Notice the command He then gives to her… He says, “Return to your mistress, and submit yourself under her hand.” Though a conflict had arisen between she and Sarai, the best place for her and her son was still the home of Abram! Running back to Egypt would only compound her problems, not solve them. Instead of running, God invites her to do something bold with her life… Trust Him with her circumstances by “returning and submitting” to Sarai.
Genesis 16:13-16, “Then she called the name of the Lord who spoke to her, You-Are-the-God-Who-Sees; for she said, ‘Have I also here seen Him who sees me?’ Therefore the well was called Beer Lahai Roi; observe, it is between Kadesh and Bered. So Hagar bore Abram a son; and Abram named his son, whom Hagar bore, Ishmael. Abram was eighty-six years old when Hagar bore Ishmael to Abram.”
Once again it’s obvious Hagar recognizes “the Angel” was no angel at all. As she reflects on this exchange she makes this amazing statement, “Have I also here seen Him who sees me?” The implication is that she’s just had a face-to-face conversation with God and lived!
After He departs we’re read, “She called the name of the Lord who spoke to her, You-Are-the-God-Who-Sees.” Note: This name for God has a bizarre Hebrew construct. It can be translated as “He is the God who sees me and attends to me.” The name communicates more than God being cognitively aware of her, but that He actively cared for her. Hagar also names “the well Beer Lahai Roi” or literally “the well of Him that lives and sees me!”
While in chapter 16 we have Abram once again failing and there is no doubt he and Sarai’s poor decision would carry with it severe and in many ways unintended consequences, we must close by considering what we learn from this story about God’s grace.
First, as mentioned in our introduction, it’s obvious that, even with Abram and Sarai acting in such a foolish way, God’s grace still proved to be sufficient.
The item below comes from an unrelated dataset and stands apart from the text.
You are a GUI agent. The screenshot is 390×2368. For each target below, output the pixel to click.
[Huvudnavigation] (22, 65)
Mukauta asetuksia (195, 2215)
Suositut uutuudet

While there is no doubt Hagar and Ishmael would complicate matters, God’s promise to provide a son still remained sure. Once again… Even when you fail God - His grace will never fail you!
And yet, there is another manifestation of grace demonstrated in our passage I find to be particularly incredible… While there is no doubt God’s grace was made evident in and through His exchange with Hagar, consider how that grace manifested itself? God used a horrible situation in order to reveal Himself in the most profound way possible!
Take note, this is a first in Scripture. Up until this point in our travels through Genesis we have seen God’s grace demonstrated largely independent of the individuals involved; and yet, in this particular instance, God’s grace manifests directly because of the difficult circumstances Hagar found herself presently facing! Even though Hagar wasn’t seeking, by His grace God finds her and acts in response to her deepest need!
In closing… Even if you’ve stumbled into church this morning a victim, if you’re hurting, lost, and unsure where your life might be heading with zero expectations of encountering the God of the universe, I hope you know “the Lord has not only heard your affliction,” but it’s on account of these very afflictions that Jesus has left His throne in heaven in order to find you, reveal Himself to you in the most relevant of ways, and minister to your heart by His grace!
Jesus is more than “the God who sees” - He is “the God who cares!” This morning, as you consider what’s next, Jesus is asking you the same two questions He posed to Hagar… “Where have you come from and where are you going?” Understand… It is the very fact that God can use your darkest moments and your most daunting situations to reveal Himself in the most personal of ways that makes His grace so amazing!